The < < factory assistant service management tentative method > > that generates electricity by way of merging two or more grid systems is divided into free peak regulation and paid peak regulation 2 classes by peak regulation assistant service: free peak regulation is the basic peak modulation capacity that unit should reach, and does not compensate; On basic capacity is paid peak regulation, adopts the scheme of determining in advance compensation standard, adequate remedy.In the criteria for classifying of paid peak regulation and free peak regulation, each region is different.Such as: North China requires the basic peak modulation capacity of non-heat supply fired power generating unit should reach 50% of rated capacity; Central China requires 300MW and above unit to reach 50%, 300MW to be issued to 45%.Determining mostly of various places standard determined by quilitative methods such as investigation, informal discussions.
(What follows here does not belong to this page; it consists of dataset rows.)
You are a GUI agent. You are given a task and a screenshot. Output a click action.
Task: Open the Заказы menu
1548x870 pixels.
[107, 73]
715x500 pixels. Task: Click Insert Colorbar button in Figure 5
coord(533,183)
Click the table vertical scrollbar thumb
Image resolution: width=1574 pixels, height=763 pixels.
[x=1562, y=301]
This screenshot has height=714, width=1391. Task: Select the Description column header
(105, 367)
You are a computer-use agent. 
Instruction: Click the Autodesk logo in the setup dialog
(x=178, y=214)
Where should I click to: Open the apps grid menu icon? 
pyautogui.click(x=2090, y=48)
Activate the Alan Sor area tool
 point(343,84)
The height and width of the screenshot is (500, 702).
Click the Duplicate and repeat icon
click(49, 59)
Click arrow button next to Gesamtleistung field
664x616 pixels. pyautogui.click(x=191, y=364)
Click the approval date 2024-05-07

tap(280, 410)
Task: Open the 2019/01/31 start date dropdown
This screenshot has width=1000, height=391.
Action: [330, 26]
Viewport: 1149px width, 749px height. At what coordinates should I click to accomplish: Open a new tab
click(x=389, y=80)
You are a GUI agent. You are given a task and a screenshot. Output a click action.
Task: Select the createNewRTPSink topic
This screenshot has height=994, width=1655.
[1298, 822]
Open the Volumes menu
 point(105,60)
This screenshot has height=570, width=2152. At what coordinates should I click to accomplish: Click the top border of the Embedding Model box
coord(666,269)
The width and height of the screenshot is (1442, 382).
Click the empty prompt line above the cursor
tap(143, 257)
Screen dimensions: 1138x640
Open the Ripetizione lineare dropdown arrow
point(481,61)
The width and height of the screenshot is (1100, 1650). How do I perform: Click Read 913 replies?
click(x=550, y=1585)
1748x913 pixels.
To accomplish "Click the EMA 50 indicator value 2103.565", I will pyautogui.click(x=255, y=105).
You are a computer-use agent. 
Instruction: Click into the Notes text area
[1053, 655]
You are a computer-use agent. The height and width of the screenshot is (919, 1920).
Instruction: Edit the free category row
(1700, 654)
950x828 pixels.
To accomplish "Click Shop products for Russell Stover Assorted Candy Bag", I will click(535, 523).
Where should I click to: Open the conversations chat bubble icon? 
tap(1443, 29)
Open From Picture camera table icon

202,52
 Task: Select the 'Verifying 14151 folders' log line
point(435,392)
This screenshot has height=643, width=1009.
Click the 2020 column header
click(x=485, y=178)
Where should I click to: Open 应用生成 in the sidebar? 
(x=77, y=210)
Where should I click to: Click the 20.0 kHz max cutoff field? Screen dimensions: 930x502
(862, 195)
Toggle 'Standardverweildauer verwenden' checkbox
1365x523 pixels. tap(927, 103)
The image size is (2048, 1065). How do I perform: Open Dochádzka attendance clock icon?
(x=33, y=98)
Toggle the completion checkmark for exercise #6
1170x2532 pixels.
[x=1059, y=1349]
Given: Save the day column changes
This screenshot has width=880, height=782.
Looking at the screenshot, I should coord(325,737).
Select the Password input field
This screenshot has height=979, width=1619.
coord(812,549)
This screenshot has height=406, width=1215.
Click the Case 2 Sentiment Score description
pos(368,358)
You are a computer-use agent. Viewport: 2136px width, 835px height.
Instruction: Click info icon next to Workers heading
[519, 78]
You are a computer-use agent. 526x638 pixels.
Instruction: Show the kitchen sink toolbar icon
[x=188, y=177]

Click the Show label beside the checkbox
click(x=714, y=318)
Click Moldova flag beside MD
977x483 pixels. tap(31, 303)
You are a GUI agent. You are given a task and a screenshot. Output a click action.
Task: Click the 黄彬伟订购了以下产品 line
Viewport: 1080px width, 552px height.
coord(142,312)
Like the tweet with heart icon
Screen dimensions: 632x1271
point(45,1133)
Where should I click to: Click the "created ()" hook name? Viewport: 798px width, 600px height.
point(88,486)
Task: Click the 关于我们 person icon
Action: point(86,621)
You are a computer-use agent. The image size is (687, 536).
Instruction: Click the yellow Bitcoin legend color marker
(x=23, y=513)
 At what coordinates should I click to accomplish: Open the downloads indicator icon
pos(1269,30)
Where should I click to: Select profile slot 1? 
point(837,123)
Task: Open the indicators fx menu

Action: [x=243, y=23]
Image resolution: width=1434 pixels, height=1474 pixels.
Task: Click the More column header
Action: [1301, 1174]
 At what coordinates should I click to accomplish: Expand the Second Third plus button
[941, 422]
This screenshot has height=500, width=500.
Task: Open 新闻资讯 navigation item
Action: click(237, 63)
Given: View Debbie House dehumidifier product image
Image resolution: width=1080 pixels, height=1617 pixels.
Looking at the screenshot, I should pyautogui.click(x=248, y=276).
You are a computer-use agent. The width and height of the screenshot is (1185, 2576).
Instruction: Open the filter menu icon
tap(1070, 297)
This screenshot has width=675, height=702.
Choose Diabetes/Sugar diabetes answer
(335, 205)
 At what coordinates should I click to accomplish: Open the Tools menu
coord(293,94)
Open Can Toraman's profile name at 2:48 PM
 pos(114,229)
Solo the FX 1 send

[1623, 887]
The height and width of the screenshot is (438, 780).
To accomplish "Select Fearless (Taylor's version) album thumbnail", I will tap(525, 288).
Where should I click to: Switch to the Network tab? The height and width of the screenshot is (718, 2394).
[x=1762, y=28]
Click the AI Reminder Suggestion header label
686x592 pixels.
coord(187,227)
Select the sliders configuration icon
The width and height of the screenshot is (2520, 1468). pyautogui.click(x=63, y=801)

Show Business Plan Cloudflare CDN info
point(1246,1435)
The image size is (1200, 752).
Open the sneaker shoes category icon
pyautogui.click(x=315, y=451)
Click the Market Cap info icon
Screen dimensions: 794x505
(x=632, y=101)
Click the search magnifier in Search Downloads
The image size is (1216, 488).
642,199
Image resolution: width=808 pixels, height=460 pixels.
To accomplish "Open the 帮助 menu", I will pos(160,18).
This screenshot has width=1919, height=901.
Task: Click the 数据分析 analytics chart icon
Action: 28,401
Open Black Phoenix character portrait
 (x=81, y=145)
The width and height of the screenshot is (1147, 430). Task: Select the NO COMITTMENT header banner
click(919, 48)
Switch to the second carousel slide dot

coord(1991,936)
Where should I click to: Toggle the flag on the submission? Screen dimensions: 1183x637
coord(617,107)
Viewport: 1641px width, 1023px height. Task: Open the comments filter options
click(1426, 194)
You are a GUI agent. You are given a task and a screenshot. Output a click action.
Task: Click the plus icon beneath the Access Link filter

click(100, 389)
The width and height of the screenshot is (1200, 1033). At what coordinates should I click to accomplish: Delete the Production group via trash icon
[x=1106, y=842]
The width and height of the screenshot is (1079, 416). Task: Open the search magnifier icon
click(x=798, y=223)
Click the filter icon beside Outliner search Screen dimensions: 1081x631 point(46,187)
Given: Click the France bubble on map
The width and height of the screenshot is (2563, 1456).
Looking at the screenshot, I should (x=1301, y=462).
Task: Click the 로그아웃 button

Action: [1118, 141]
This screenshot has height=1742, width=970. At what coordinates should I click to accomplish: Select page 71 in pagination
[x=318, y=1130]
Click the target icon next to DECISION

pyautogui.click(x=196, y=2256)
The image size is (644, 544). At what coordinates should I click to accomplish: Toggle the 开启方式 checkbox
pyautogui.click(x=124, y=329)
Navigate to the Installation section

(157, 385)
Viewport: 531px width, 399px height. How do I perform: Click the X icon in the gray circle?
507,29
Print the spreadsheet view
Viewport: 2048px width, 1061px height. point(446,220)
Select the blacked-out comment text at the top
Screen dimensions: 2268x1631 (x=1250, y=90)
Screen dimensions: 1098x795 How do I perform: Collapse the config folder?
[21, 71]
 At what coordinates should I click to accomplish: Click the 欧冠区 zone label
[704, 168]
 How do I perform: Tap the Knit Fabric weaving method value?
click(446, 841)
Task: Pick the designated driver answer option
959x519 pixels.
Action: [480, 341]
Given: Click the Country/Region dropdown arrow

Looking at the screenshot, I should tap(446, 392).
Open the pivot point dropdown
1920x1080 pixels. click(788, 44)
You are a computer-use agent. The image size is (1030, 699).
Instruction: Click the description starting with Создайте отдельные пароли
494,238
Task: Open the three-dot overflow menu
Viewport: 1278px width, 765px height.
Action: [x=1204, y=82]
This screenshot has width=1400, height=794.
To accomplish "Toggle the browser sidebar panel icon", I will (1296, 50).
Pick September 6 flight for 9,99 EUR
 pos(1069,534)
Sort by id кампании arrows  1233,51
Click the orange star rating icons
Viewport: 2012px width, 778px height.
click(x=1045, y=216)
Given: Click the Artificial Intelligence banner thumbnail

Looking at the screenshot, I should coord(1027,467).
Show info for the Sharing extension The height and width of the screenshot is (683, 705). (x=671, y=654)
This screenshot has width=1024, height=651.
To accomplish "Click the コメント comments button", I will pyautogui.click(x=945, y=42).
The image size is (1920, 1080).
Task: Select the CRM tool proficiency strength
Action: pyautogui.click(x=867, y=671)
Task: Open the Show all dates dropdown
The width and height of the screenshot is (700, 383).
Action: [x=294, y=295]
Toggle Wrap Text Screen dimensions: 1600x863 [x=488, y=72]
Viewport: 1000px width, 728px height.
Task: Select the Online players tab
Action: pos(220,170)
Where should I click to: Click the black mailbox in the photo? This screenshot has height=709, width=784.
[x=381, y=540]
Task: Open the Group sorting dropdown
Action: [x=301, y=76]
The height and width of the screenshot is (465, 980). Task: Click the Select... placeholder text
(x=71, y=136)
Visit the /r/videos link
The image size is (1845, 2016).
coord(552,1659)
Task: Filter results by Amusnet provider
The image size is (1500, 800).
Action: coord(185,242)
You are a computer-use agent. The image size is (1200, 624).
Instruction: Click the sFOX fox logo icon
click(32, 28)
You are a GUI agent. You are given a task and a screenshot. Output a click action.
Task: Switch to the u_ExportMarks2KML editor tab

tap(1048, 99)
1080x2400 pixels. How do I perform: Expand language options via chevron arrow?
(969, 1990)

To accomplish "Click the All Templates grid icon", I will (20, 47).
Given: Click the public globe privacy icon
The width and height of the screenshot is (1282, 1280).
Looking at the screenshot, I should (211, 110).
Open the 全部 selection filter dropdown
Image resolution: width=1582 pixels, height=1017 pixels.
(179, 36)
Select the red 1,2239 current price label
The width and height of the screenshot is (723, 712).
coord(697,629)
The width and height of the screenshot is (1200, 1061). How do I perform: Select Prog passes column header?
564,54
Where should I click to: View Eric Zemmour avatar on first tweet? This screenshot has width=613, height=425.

Owing in most cases can increasing the peak-valley difference of system after wind-electricity integration, to peak-load regulating, bring difficulty, and existing assistant service peak regulation compensation mechanism, ancillary service cost is shared between the whole network conventional power source, and do not consider the assistant service demand increment problem that wind-powered electricity generation causes, therefore, inadaptable at present more and more wind-electricity integration situations.On step 5 basis that peak regulation cost changes after analytical calculation wind-electricity integration, provided the grid-connected peak regulation assistant service suggestion of reply large-scale wind power.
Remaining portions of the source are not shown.